**** Selected text ****

We have a situation like that where I live. The school board voted to increase our property tax by 15% without so much as a "by your leave suckers"! The local media and power brokers were quick to cheer the increase, which, after all, benefits the students (or so we were told).
Several recent studies had concluded that the local school system was already top heavy and overpaid by industry standards. Meanwhile, the teachers were underpaid and the students weren't getting much of the money allotted to them. It was suggested that if they made several adjustments, it could potentially save taxpayers millions. As an aside, years ago we enacted a state lottery with the proceeds to go exclusively to the schools.
While the lottery passed, the legislators ensured that they got the money, despite their promises to the contrary, which went into a general fund. Big surprise huh? A word of advice from "Captain Obvious"--- never trust politicians with your money.
So, now they want to raise our property taxes again on the promise that this time the teachers and student would benefit. Oh, by the way, they never took the recommendations from the studies and reduced their top heavy administration or cutback executive salaries.
Despite getting more than enough signatures to get the issue on the ballot, the school board and teacher's union have tried everything in their power to get it removed, including alleging all sorts of falsehoods. To think they are responsible for our children's education! It's evident that the local power brokers don't want the voters thinking or deciding for themselves. Politics as usual.
So, take it from me, a 40+ year community organizer and political activist, ignore the so-called "endorsements". Do your own research, then go vote. You'll be glad you did.

****

What you should do
Copy out the whole property tax comment above, word for word. This task does not use the material.

**** Data segment ****

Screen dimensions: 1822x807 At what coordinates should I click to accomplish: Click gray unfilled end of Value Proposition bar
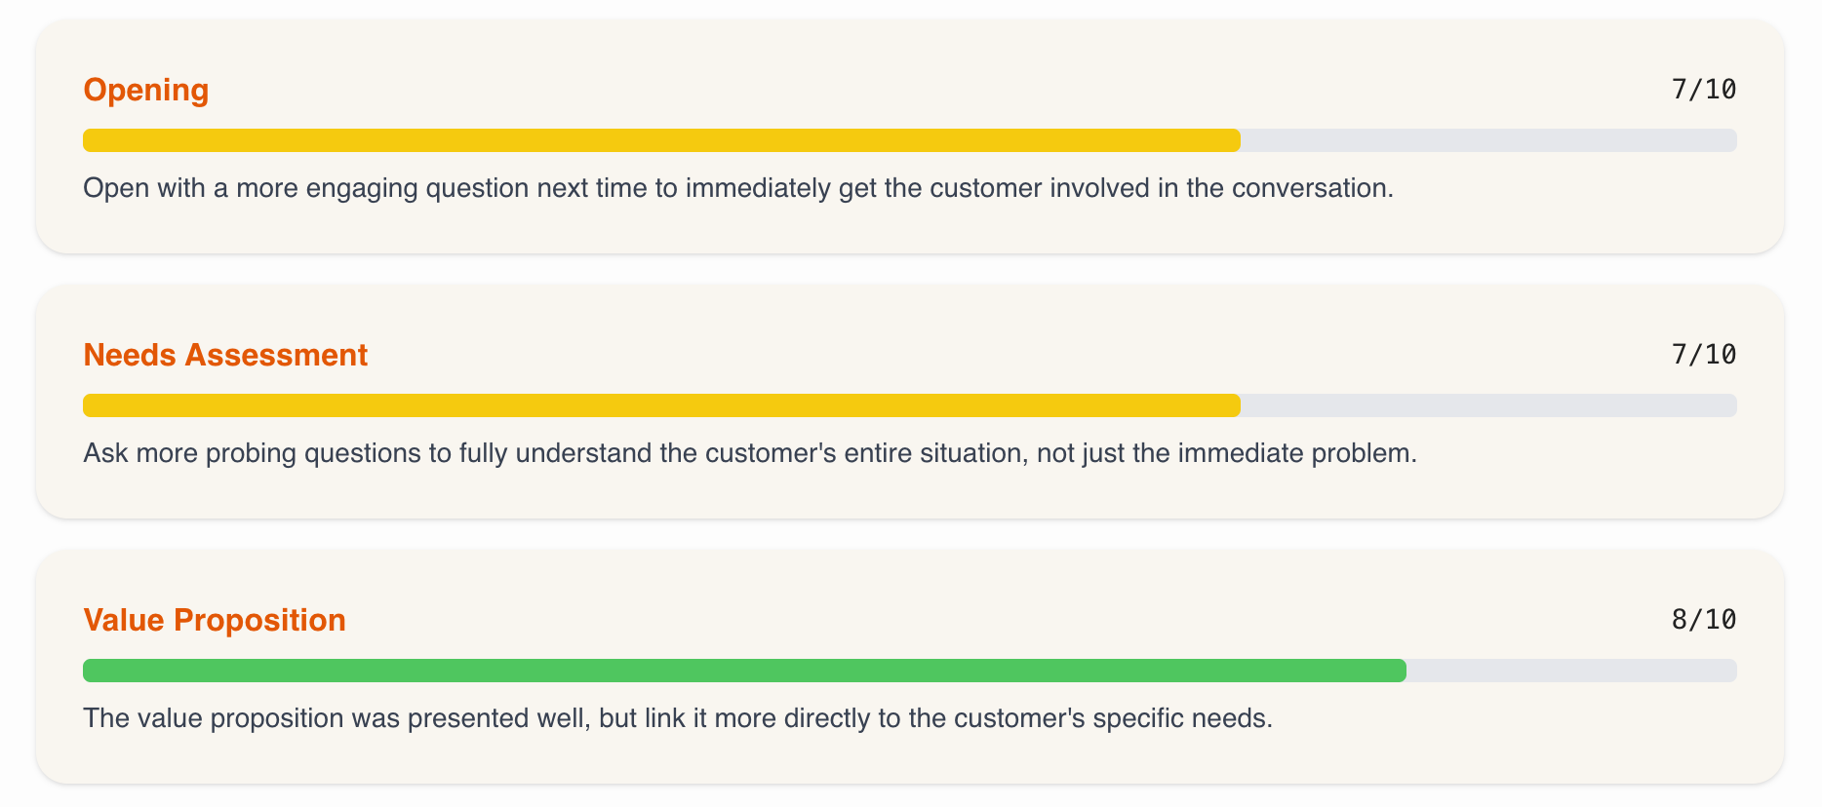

****

Complete response
We have a situation like that where I live. The school board voted to increase our property tax by 15% without so much as a "by your leave suckers"! The local media and power brokers were quick to cheer the increase, which, after all, benefits the students (or so we were told).
Several recent studies had concluded that the local school system was already top heavy and overpaid by industry standards. Meanwhile, the teachers were underpaid and the students weren't getting much of the money allotted to them. It was suggested that if they made several adjustments, it could potentially save taxpayers millions. As an aside, years ago we enacted a state lottery with the proceeds to go exclusively to the schools.
While the lottery passed, the legislators ensured that they got the money, despite their promises to the contrary, which went into a general fund. Big surprise huh? A word of advice from "Captain Obvious"--- never trust politicians with your money.
So, now they want to raise our property taxes again on the promise that this time the teachers and student would benefit. Oh, by the way, they never took the recommendations from the studies and reduced their top heavy administration or cutback executive salaries.
Despite getting more than enough signatures to get the issue on the ballot, the school board and teacher's union have tried everything in their power to get it removed, including alleging all sorts of falsehoods. To think they are responsible for our children's education! It's evident that the local power brokers don't want the voters thinking or deciding for themselves. Politics as usual.
So, take it from me, a 40+ year community organizer and political activist, ignore the so-called "endorsements". Do your own research, then go vote. You'll be glad you did.